++++ Records shown
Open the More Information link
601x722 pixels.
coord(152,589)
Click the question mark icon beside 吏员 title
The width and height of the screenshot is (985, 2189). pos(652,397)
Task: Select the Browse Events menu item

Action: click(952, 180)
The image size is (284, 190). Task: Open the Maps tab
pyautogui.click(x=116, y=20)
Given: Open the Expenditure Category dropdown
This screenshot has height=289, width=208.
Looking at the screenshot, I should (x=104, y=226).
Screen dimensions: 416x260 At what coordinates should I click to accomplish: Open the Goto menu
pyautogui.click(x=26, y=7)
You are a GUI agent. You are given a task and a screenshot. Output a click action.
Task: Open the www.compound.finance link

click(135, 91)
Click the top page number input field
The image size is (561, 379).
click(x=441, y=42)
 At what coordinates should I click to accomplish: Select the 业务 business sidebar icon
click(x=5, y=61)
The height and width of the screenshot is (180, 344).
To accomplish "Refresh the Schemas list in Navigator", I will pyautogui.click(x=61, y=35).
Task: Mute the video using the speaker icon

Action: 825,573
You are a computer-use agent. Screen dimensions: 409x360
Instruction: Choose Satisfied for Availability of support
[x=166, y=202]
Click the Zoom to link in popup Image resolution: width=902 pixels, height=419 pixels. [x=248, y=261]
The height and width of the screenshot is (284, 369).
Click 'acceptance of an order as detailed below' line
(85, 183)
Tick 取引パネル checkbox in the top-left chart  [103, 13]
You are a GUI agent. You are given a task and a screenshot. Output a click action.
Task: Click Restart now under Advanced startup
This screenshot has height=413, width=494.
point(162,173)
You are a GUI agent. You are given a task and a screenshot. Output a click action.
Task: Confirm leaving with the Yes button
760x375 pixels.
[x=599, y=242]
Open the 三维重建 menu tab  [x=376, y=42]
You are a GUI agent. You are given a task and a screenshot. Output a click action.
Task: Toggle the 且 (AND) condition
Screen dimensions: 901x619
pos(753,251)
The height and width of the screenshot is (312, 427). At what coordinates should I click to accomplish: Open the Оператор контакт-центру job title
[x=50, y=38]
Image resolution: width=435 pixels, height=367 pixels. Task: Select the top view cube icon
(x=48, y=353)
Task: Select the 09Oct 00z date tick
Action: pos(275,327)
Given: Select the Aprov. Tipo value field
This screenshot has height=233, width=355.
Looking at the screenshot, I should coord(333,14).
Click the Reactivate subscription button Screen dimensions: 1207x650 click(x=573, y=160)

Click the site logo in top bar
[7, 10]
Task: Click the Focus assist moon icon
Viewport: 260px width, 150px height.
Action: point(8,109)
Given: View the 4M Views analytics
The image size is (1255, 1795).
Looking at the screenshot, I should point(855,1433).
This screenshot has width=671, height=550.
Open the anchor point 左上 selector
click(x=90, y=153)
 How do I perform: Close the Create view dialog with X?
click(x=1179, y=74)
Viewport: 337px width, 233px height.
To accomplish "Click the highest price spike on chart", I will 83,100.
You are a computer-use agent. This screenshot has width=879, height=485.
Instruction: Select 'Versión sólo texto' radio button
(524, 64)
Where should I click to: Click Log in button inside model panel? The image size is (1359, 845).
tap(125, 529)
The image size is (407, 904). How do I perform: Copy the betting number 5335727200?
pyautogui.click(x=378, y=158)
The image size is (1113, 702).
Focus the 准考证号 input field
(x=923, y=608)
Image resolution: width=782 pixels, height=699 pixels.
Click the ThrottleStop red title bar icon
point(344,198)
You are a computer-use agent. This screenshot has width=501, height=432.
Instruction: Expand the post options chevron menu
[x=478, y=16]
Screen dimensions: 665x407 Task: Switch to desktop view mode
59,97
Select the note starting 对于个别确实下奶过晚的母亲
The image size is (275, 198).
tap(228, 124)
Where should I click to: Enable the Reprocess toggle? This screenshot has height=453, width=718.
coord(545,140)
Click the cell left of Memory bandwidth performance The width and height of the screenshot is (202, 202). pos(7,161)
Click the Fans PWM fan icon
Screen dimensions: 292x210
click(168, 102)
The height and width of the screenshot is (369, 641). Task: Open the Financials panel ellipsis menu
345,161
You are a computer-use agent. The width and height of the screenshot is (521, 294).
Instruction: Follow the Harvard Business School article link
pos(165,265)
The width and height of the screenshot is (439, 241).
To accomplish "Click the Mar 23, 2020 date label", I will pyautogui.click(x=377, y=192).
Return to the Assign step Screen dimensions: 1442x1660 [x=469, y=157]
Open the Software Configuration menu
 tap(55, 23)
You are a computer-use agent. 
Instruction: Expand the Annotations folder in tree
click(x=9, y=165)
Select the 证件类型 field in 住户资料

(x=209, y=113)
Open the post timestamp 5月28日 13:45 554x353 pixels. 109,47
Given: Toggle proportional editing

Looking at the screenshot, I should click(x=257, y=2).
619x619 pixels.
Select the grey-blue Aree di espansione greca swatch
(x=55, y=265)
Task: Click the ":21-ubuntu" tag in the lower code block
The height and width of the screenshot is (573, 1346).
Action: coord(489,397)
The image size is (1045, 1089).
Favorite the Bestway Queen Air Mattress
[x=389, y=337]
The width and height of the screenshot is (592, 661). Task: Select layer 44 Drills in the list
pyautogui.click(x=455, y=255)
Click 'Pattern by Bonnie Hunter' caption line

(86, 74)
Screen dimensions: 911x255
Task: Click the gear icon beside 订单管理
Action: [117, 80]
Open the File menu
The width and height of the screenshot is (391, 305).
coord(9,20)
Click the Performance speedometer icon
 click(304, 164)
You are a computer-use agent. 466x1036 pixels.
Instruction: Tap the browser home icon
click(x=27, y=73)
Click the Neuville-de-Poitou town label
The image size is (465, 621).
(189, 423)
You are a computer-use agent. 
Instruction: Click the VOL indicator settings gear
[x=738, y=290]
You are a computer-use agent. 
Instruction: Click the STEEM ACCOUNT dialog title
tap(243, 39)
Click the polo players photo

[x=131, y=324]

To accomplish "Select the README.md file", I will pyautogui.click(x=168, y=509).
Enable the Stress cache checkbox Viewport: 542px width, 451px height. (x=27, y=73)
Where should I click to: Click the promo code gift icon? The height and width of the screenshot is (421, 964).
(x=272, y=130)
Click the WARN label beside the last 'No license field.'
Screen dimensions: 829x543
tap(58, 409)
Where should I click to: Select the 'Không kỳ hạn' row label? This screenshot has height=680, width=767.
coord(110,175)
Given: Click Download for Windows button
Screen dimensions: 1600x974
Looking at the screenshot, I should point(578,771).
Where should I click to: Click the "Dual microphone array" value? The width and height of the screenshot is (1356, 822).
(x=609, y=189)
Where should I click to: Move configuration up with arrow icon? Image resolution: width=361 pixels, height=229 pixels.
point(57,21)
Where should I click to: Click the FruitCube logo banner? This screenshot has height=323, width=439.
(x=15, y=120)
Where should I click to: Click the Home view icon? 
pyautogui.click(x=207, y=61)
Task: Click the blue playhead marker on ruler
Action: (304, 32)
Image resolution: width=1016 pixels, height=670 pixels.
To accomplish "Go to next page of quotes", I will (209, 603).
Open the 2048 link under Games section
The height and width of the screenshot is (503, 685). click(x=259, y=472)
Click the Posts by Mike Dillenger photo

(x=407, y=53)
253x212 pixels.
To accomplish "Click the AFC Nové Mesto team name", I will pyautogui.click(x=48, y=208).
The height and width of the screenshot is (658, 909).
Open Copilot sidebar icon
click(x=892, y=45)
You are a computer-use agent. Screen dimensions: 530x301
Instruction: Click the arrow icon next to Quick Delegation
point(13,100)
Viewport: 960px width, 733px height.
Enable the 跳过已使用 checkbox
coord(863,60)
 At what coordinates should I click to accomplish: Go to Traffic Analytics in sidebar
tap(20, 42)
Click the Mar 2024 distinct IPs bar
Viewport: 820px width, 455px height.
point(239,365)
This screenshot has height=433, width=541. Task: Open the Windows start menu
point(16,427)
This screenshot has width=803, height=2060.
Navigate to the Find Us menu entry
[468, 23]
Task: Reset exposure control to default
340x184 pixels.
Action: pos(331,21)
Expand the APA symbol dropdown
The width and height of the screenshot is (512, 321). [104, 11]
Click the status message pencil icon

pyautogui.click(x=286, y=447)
++++++++
Retype, exactly as written, each line from the one containing "Task: Reset exposure control to default" through the last line of the listing above, and leave out all other lines.

Task: Reset exposure control to default
340x184 pixels.
Action: pos(331,21)
Expand the APA symbol dropdown
The width and height of the screenshot is (512, 321). [104, 11]
Click the status message pencil icon

pyautogui.click(x=286, y=447)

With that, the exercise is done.